This stands in marked contrast to the behavior of several other federal judges in DC — lookin’ at you, Our Favorite Beryl! — who were unable to persuade themselves that employees or officers at various independent agencies had standing to sue when Trump aimed his cannon at them. Only Judge Loren Alikhan roused herself to save the Inter-American Foundation from the depredations of the DOGE bros, reasoning that the officers had cause to demand immediate relief because “Reinstatement matters little if the officer of a government organization returns to a pile of rubble.”

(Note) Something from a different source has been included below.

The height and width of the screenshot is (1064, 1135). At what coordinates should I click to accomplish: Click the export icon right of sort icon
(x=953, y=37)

“An organization can only survive so many rounds of missed payments, broken contracts, and lost employees before it is gone for good,” Judge Lamberth agreed. “RFE/RL need not wait until it has crossed that threshold to be deserving of preliminary injunctive relief.”
And now the filth
But Judge Lamberth wasn’t done.
He noted that “people from both inside and outside government” have loudly and publicly accused federal judges of “fomenting a constitutional crisis, usurping the Article II powers of the Presidency, undercutting the popular will, or dictating how Executive agencies can and should be run.”
“The subtext, if not the headline, of these accusations is that federal judges are motivated by personal political agendas,” he went on.

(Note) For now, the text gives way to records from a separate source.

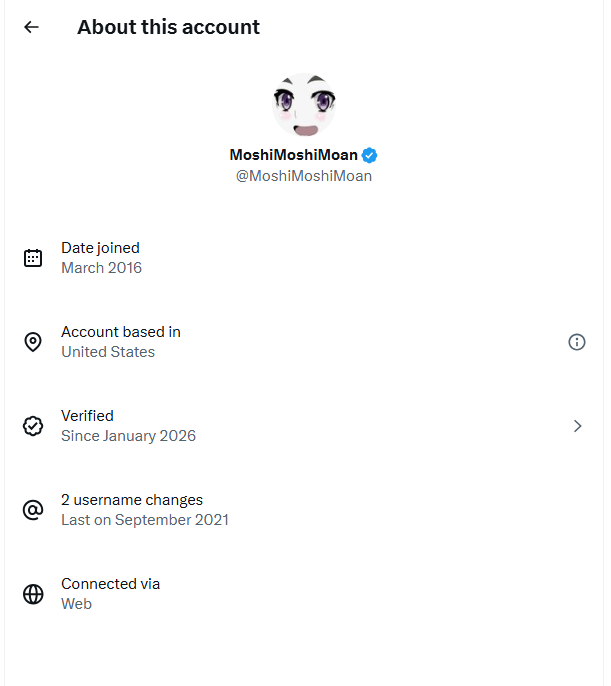Click the at-sign username changes icon
The width and height of the screenshot is (611, 686).
tap(33, 510)
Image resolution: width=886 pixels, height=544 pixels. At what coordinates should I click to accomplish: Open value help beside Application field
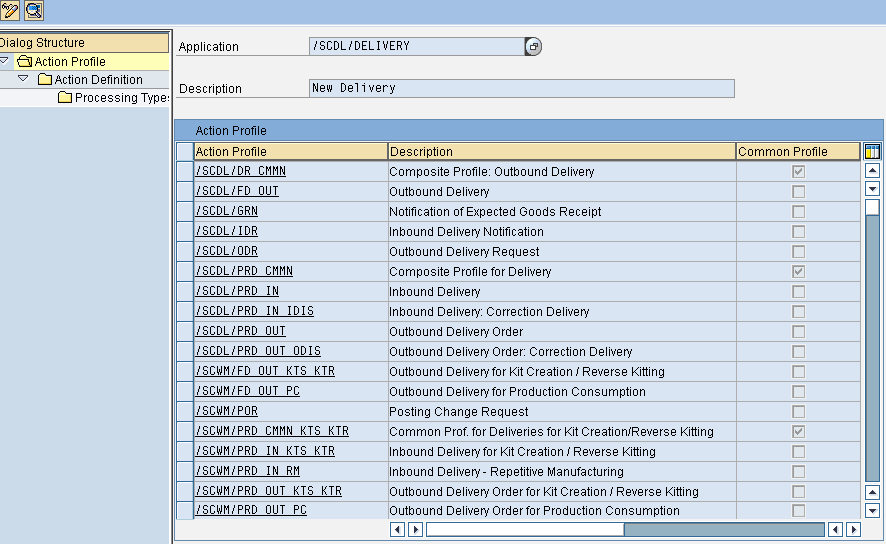click(x=533, y=46)
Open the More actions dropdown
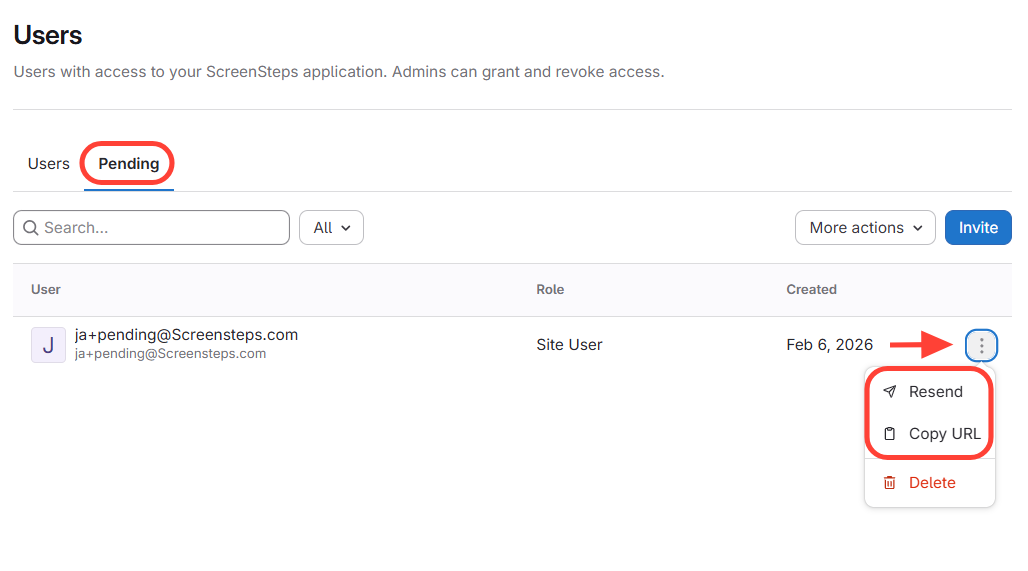 click(864, 228)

LOOKIN’ AT YOU, PAM BONDI!
“These circulating notions reflect a fundamental misunderstanding of the role of the federal judiciary, and indeed of the Constitution itself,” Judge Lamberth scolded. “So the Court will take this opportunity to clear up some of the misconceptions that are now unfortunately permeating the national mediascape.”
Then he launched into an abbreviated chorus of Schoolhouse Rock, explaining that Congress makes laws, including the budget, and the president signs them. So if people are mad about millions of dollars going to RFE/RL or VOA, they can email their congressional representatives.
Judge Lamberth finished with what can only be read as a subtweet of his feckless, cowardly colleagues, particularly the ones at One First Street.
By enjoining the defendants’ efforts to dismantle the plaintiff networks, actions which I perceive to be contrary to the law, I am humbly fulfilling my small part in this very constitutional paradigm, a framework that has propelled the United States to heights of greatness, liberty and prosperity unparalleled in the history of the world for nearly 250 years. If our nation is to thrive for another 250 years, each co-equal branch of government must be willing to courageously exert the authority entrusted to it by our Founders.
LOOKIN’ AT YOU, CHIEF JUSTICE ROBERTS! STARING ANGRY, CONSERVATIVE JUDGE DAGGERS AT YOUR SNIVELING LITTLE FACE AND TELLING YOU TO DO YOUR DAMN JOB ALREADY!
This emphasizes the crucial role of the Judiciary in countering the illegalities of the Trumphuk (mal) administration—especially the totally politicized DoJ and the overreaching use of Executive Orders as if they are law contravening the fundamental principles of the Constitution. We can only hope that more justices emulate this judge and step up to protect our democracy.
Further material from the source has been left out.